Dan, tujuan ini secara tak langsung juga menjurus kepada “peningkatan derajat”bagi perempuan. Dengan mempersiapkan seorang perempuan yang tangguh, Rasul seakan melakukan tindakan preventif untuk melindungi “penghormatan terhadap kredibilitas” perempuan nantinya.**
Kemudian mengenai akad nikah yang dilaksanakan 3 tahun sebelum “hidup bersama”, ini (menurut penulis) malah memperkuat data yang dipaparkan di atas. Bahwa Nabi SAW benar-benar ingin mendidiknya. Dalam banyak hadis diceritakan bagaimana Nabi seringkali mengunjungi ‘Aisyah kemudian mengajaknya bercanda dan berkelekar serta mengajarinya (walaupun secara tersirat) sebuah pelajaran. Hanya (mungkin) waktu dan keadaan yang belum memungkinkan mereka hidup bersama. Karena sebagaimana yang diketahui, pernikahan itu terjadi pada periode madinah, di mana kondisi sosial-struktural kaum muslimin belum stabil.
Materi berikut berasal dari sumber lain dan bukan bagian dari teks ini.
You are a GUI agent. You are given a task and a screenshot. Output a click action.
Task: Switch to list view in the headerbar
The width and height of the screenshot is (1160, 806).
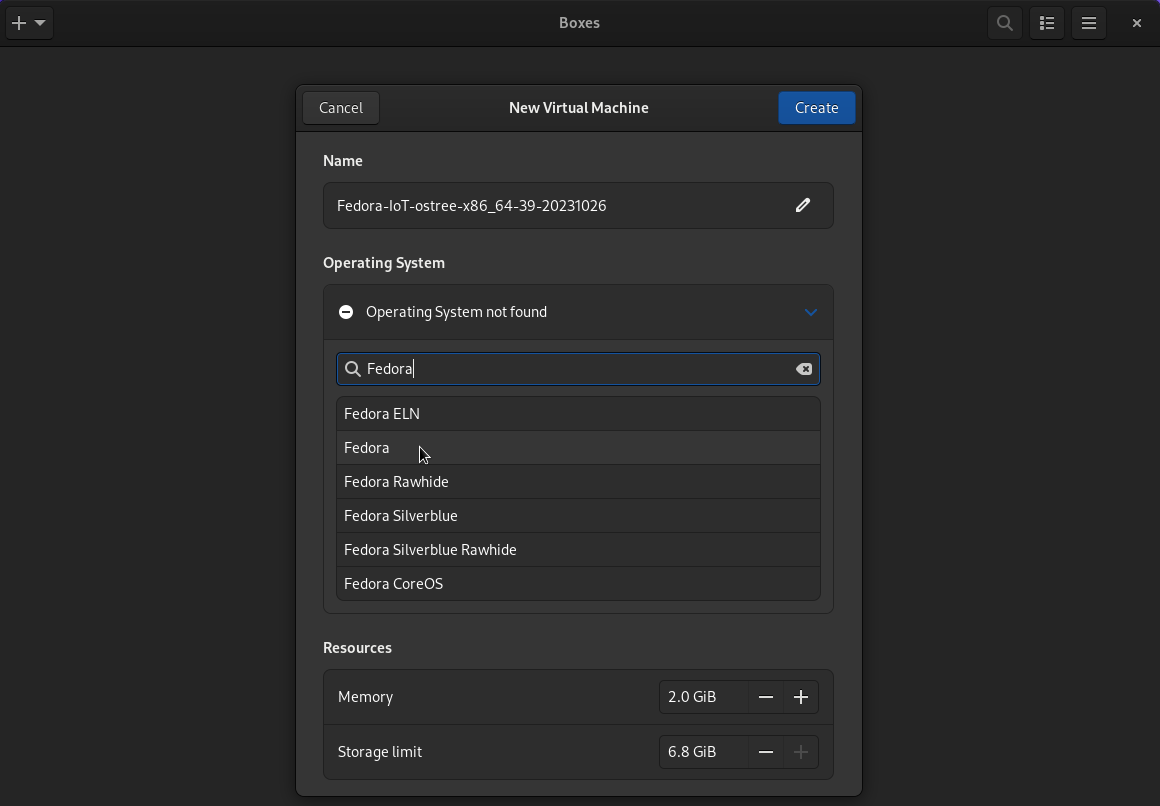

Kontekstualisasi : pembacaan komprehensif terhadap kasus pernikahan Syeikh Puji
Menjadi isu yang ”santer” akhir – akhir ini, pernikahan seorang kyai di semarang yang dilangsungkan dengan seorang gadis berusia 12 tahun***. Tak hanya ahli hukum (baik agama maupun negara) saja yang ”geger” dengan perbincangan tentangnya. Banyak akademisi dari bermacam bidang keilmuan ingin meng-analisa fenomena ini dari kaca mata ilmu yang telah mereka pelajari. Termasuk penulis (tentu saja). Terlepas dari apakah ini nanti menjadi sebuah kajian obyektif ataukah hanya sekedar analisa yang dipaksakan, ada beberapa hal yang ingin penulis tekankan.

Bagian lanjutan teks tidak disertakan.